:: WHAT IS NEEDED ::
Among the lines of the records below, count those with the word "computer". Reply with that number alone.

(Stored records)
* * *
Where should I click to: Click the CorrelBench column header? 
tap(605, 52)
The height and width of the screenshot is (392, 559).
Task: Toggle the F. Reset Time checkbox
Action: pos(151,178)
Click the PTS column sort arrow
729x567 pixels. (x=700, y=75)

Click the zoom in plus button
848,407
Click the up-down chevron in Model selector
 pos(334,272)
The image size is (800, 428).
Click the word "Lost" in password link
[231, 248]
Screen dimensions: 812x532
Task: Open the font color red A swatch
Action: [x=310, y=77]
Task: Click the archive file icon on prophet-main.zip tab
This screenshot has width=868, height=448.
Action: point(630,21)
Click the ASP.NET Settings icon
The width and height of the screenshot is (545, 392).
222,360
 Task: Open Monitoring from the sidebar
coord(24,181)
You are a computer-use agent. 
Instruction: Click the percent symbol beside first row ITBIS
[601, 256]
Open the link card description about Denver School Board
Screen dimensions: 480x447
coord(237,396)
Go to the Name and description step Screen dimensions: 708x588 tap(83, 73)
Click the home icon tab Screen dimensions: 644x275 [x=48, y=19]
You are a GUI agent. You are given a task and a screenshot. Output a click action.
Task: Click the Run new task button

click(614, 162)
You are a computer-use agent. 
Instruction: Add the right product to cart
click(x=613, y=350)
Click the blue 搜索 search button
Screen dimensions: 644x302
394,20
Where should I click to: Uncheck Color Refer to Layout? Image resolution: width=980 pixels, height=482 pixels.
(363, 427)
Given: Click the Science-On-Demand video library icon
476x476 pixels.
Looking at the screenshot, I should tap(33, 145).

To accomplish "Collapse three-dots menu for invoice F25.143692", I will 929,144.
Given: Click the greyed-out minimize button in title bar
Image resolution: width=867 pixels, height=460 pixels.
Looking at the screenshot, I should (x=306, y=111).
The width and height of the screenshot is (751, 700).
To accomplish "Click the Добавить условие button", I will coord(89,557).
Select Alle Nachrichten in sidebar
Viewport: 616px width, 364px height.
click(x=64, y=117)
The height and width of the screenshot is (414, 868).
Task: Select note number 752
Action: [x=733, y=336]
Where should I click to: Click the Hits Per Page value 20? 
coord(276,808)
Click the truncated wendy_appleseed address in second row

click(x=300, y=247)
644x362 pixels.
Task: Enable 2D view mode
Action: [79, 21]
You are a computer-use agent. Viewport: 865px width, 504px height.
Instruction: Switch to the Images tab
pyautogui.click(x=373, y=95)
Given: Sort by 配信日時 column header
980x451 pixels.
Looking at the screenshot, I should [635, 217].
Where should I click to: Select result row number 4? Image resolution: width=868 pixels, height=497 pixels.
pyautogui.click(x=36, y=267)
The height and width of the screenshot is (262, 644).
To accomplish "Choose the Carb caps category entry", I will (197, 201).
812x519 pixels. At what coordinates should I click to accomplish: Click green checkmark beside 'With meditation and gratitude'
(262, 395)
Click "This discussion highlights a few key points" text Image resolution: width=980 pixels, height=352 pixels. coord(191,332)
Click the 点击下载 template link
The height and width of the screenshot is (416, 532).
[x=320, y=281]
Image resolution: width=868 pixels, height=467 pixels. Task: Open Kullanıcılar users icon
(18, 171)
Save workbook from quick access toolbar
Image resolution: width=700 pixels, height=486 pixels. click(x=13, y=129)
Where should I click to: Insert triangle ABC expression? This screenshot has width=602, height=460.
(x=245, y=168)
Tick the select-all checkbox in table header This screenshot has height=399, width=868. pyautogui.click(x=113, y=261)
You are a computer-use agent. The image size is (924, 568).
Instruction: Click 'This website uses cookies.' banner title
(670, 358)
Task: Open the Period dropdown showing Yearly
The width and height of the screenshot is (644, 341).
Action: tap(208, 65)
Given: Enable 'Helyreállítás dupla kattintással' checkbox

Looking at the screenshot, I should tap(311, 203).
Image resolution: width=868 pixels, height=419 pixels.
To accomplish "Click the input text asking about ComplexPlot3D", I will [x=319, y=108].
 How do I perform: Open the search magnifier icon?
* * *
:: RESULT BELOW ::
4